AIM OF THE EXERCISE:
Search the data below for "checkbox"; list each line that holds it.

RECORD EXTRACTS:
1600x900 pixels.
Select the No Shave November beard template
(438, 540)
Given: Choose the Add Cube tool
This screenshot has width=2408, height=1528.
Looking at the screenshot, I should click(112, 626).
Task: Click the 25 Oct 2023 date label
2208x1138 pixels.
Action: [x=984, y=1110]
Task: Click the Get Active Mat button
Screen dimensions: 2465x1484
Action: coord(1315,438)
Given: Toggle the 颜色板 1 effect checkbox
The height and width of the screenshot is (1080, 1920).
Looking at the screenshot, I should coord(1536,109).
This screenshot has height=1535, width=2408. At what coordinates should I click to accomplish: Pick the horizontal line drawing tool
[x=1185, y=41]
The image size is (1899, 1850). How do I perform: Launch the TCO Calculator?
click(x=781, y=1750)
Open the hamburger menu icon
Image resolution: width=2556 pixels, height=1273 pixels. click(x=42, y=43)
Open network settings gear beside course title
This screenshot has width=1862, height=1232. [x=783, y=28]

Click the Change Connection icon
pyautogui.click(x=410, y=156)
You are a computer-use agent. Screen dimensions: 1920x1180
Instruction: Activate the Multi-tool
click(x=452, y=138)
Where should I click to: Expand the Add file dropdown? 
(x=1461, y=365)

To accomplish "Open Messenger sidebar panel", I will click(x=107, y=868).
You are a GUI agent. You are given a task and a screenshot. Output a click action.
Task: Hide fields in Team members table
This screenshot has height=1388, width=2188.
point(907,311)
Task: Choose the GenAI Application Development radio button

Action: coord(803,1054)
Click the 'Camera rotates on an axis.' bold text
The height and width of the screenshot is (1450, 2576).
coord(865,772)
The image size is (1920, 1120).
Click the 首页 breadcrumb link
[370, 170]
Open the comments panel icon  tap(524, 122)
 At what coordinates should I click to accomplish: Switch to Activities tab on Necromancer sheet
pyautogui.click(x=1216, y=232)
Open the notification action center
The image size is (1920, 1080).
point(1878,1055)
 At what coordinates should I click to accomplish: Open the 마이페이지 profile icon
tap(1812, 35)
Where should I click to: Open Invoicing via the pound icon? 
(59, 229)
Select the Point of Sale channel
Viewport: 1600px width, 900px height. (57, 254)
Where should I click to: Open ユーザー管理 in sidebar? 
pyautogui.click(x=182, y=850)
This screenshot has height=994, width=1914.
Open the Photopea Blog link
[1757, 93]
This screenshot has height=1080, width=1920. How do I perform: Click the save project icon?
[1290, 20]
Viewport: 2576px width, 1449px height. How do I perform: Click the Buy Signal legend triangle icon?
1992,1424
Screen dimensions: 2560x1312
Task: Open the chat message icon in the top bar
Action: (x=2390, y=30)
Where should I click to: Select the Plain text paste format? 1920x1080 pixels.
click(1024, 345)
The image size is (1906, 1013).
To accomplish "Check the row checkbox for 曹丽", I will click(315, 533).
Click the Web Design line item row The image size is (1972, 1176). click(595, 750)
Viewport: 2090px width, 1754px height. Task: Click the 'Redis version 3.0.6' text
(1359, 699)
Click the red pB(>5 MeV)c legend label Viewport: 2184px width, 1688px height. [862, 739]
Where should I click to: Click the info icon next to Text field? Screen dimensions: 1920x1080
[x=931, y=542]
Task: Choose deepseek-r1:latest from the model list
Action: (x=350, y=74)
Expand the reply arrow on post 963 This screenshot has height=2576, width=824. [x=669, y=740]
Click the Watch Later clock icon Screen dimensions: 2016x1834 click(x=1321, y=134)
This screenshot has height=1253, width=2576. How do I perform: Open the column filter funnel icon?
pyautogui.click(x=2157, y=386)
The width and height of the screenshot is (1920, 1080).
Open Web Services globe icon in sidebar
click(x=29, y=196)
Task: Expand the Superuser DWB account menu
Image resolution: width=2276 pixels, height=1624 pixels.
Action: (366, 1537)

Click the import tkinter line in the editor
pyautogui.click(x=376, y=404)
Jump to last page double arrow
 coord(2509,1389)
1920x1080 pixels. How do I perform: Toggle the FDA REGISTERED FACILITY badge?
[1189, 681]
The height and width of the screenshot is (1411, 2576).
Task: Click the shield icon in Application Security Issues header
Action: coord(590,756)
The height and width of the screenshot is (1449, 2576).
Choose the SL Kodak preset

THE COMPLETED TASK:
Given: Toggle the 颜色板 1 effect checkbox
To accomplish "Check the row checkbox for 曹丽", I will click(315, 533).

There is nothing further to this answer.